Todas esas luchas, todas esas reivindicaciones legítimas, tienen factores comunes que las explican, factores comunes que revelan los elementos estructurales que las provocan. El neoliberalismo tiene como origen el choque del capitalismo occidental, depredador de combustibles fósiles y recursos naturales, con los límites planetarios. Límites que se perciben en las reservas disponibles y en la modificación de las condiciones biofísicas terrestres, afectando a la capacidad de resiliencia de la vida. La contaminación ambiental, la basura planetaria y el calentamiento global son las manifestaciones visibles de ese choque. En el último cuarto del siglo pasado este choque provocó una huida hacia el capitalismo especulativo, la economía del crédito para la clase trabajadora occidental, los mercados de futuros y la ficción de la compra-venta de los valores de mercado en las bolsas.

La economía del crédito actúo como adormidera de los efectos de la precarización del trabajo y la bajada de salarios. La economía especulativa del puñado de ricos de occidente decidió trasladar la producción de bienes reales a China y el sur asiático, con la convicción de que así evitaban conflictos laborales y conflictos ambientales en tanto seguían enriqueciéndose en las bolsas. Así contribuyeron a la escasez de empleos en sectores hasta ese momento relevantes y al incremento de la precariedad laboral. Este modelo se vino abajo con la crisis que arranca en 2008, momento en que se revela la falta de correspondencia entre los valores bursátiles y el mundo real. El control político que los dueños del capital, articulados en torno a la banca, los fondos buitre y las grandes energéticas, ya tenían sobre los estados occidentales a través del Fondo Monetario Internacional, el Banco Central Europeo y la Comisión Europea, en aplicación de las “recomendaciones” neoliberales para desvincular la política monetaria de cualquier control desde el poder de los estados, democráticos o no, fuerza que su crisis sea pagada con recortes en el llamado estado del bienestar, en retrocesos salariales y en derechos de la clase trabajadora, para que los estados asuman el rescate de la banca.

→ ENUNCIADO: Según el fragmento del documento, ¿adónde decidió trasladar la producción de bienes reales la economía especulativa del puñado de ricos de occidente?

→ DATOS PROPORCIONADOS:

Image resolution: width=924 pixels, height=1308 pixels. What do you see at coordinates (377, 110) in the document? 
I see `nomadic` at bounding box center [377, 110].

--

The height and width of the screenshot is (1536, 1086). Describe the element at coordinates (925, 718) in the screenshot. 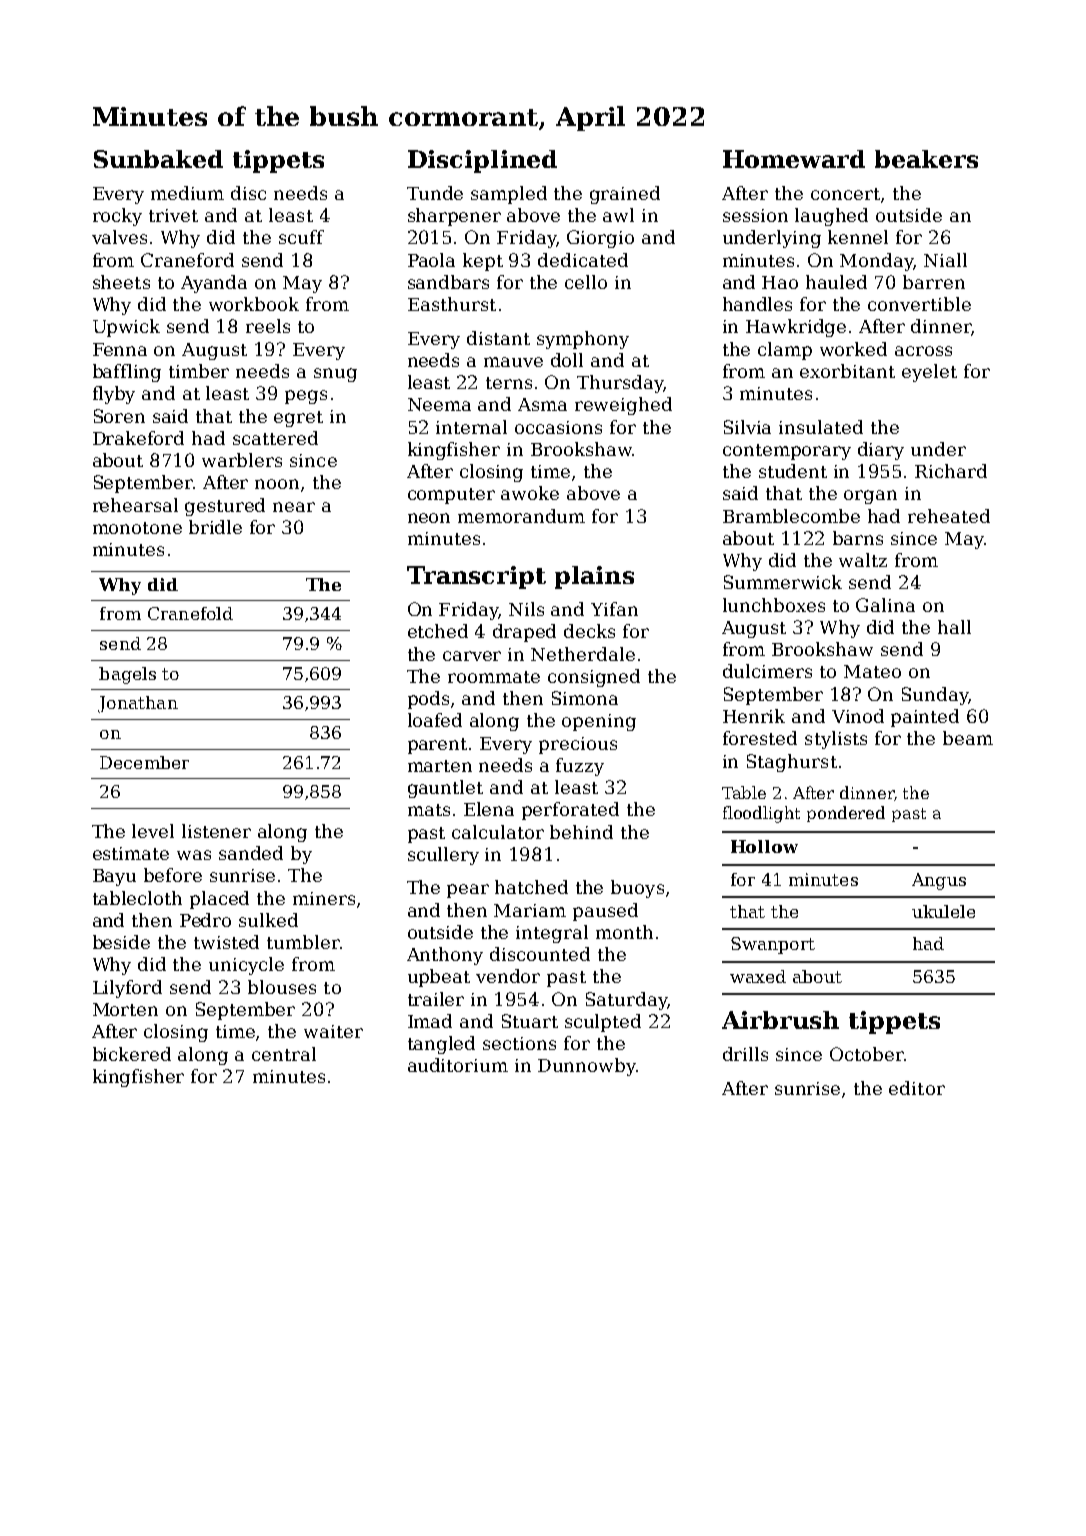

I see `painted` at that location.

→ RESPUESTA: A China y el sur asiático.